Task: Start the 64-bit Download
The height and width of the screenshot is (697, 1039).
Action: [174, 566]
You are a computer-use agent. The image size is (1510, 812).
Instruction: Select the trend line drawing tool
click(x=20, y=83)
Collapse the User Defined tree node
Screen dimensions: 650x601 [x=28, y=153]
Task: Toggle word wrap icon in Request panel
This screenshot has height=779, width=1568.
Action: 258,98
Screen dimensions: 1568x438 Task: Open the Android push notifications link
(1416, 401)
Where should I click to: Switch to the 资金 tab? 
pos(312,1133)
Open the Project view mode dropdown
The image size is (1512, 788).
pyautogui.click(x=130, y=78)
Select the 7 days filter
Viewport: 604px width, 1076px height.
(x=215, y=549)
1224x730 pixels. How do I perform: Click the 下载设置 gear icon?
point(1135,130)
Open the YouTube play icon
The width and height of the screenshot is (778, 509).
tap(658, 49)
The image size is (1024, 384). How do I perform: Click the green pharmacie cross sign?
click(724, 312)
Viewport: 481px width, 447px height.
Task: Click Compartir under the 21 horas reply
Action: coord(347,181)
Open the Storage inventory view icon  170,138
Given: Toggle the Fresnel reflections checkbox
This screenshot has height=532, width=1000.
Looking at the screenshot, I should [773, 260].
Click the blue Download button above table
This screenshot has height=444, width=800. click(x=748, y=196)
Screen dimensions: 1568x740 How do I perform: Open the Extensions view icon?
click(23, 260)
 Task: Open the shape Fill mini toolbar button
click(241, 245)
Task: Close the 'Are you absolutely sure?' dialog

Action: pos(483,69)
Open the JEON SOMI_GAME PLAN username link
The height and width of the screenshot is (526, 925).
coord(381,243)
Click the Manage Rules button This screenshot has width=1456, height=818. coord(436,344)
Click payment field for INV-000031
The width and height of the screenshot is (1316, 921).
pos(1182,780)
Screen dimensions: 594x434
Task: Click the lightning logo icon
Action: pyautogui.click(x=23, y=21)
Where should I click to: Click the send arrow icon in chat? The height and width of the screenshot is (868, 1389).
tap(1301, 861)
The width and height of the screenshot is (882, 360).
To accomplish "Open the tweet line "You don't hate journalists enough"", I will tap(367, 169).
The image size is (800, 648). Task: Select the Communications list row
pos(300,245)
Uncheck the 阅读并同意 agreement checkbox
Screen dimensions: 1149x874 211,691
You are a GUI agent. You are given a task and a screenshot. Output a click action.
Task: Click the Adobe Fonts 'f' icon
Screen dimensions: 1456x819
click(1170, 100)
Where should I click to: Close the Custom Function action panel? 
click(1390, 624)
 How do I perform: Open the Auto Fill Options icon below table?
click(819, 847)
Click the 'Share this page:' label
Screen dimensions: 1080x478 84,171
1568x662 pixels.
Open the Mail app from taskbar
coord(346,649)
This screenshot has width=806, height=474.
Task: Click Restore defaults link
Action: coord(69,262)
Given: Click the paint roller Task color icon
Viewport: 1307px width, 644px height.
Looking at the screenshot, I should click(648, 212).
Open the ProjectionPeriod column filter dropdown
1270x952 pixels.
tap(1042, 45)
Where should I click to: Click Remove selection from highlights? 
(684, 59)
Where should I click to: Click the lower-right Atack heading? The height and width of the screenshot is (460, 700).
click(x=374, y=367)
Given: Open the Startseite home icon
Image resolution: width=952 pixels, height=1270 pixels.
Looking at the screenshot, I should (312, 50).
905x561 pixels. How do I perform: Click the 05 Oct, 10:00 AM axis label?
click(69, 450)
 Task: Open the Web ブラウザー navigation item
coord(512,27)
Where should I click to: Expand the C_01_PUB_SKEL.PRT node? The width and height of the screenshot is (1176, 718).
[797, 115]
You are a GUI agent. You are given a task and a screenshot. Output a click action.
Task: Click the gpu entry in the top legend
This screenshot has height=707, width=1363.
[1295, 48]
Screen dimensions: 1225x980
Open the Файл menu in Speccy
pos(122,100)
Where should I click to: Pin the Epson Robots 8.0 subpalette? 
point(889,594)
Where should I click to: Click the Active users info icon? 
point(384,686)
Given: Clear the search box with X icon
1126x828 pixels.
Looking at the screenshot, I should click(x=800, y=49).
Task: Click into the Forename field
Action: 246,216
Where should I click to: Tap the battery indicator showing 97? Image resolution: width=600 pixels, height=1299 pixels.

Directions: Can you write out every one of the records above, word for word?

Reply to the task:
Task: Start the 64-bit Download
The height and width of the screenshot is (697, 1039).
Action: [174, 566]
You are a computer-use agent. The image size is (1510, 812).
Instruction: Select the trend line drawing tool
click(x=20, y=83)
Collapse the User Defined tree node
Screen dimensions: 650x601 [x=28, y=153]
Task: Toggle word wrap icon in Request panel
This screenshot has height=779, width=1568.
Action: 258,98
Screen dimensions: 1568x438 Task: Open the Android push notifications link
(1416, 401)
Where should I click to: Switch to the 资金 tab? 
pos(312,1133)
Open the Project view mode dropdown
The image size is (1512, 788).
pyautogui.click(x=130, y=78)
Select the 7 days filter
Viewport: 604px width, 1076px height.
(x=215, y=549)
1224x730 pixels. How do I perform: Click the 下载设置 gear icon?
point(1135,130)
Open the YouTube play icon
The width and height of the screenshot is (778, 509).
tap(658, 49)
The image size is (1024, 384). How do I perform: Click the green pharmacie cross sign?
click(724, 312)
Viewport: 481px width, 447px height.
Task: Click Compartir under the 21 horas reply
Action: coord(347,181)
Open the Storage inventory view icon  170,138
Given: Toggle the Fresnel reflections checkbox
This screenshot has height=532, width=1000.
Looking at the screenshot, I should [773, 260].
Click the blue Download button above table
This screenshot has height=444, width=800. click(x=748, y=196)
Screen dimensions: 1568x740 How do I perform: Open the Extensions view icon?
click(23, 260)
 Task: Open the shape Fill mini toolbar button
click(241, 245)
Task: Close the 'Are you absolutely sure?' dialog

Action: pos(483,69)
Open the JEON SOMI_GAME PLAN username link
The height and width of the screenshot is (526, 925).
coord(381,243)
Click the Manage Rules button This screenshot has width=1456, height=818. coord(436,344)
Click payment field for INV-000031
The width and height of the screenshot is (1316, 921).
pos(1182,780)
Screen dimensions: 594x434
Task: Click the lightning logo icon
Action: pyautogui.click(x=23, y=21)
Where should I click to: Click the send arrow icon in chat? The height and width of the screenshot is (868, 1389).
tap(1301, 861)
The width and height of the screenshot is (882, 360).
To accomplish "Open the tweet line "You don't hate journalists enough"", I will tap(367, 169).
The image size is (800, 648). Task: Select the Communications list row
pos(300,245)
Uncheck the 阅读并同意 agreement checkbox
Screen dimensions: 1149x874 211,691
You are a GUI agent. You are given a task and a screenshot. Output a click action.
Task: Click the Adobe Fonts 'f' icon
Screen dimensions: 1456x819
click(1170, 100)
Where should I click to: Close the Custom Function action panel? 
click(1390, 624)
 How do I perform: Open the Auto Fill Options icon below table?
click(819, 847)
Click the 'Share this page:' label
Screen dimensions: 1080x478 84,171
1568x662 pixels.
Open the Mail app from taskbar
coord(346,649)
This screenshot has width=806, height=474.
Task: Click Restore defaults link
Action: coord(69,262)
Given: Click the paint roller Task color icon
Viewport: 1307px width, 644px height.
Looking at the screenshot, I should click(648, 212).
Open the ProjectionPeriod column filter dropdown
1270x952 pixels.
tap(1042, 45)
Where should I click to: Click Remove selection from highlights? 
(684, 59)
Where should I click to: Click the lower-right Atack heading? The height and width of the screenshot is (460, 700).
click(x=374, y=367)
Given: Open the Startseite home icon
Image resolution: width=952 pixels, height=1270 pixels.
Looking at the screenshot, I should (312, 50).
905x561 pixels. How do I perform: Click the 05 Oct, 10:00 AM axis label?
click(69, 450)
 Task: Open the Web ブラウザー navigation item
coord(512,27)
Where should I click to: Expand the C_01_PUB_SKEL.PRT node? The width and height of the screenshot is (1176, 718).
[797, 115]
You are a GUI agent. You are given a task and a screenshot. Output a click action.
Task: Click the gpu entry in the top legend
This screenshot has height=707, width=1363.
[1295, 48]
Screen dimensions: 1225x980
Open the Файл menu in Speccy
pos(122,100)
Where should I click to: Pin the Epson Robots 8.0 subpalette? 
point(889,594)
Where should I click to: Click the Active users info icon? 
point(384,686)
Given: Clear the search box with X icon
1126x828 pixels.
Looking at the screenshot, I should click(x=800, y=49).
Task: Click into the Forename field
Action: 246,216
Where should I click to: Tap the battery indicator showing 97? Image resolution: width=600 pixels, height=1299 pixels.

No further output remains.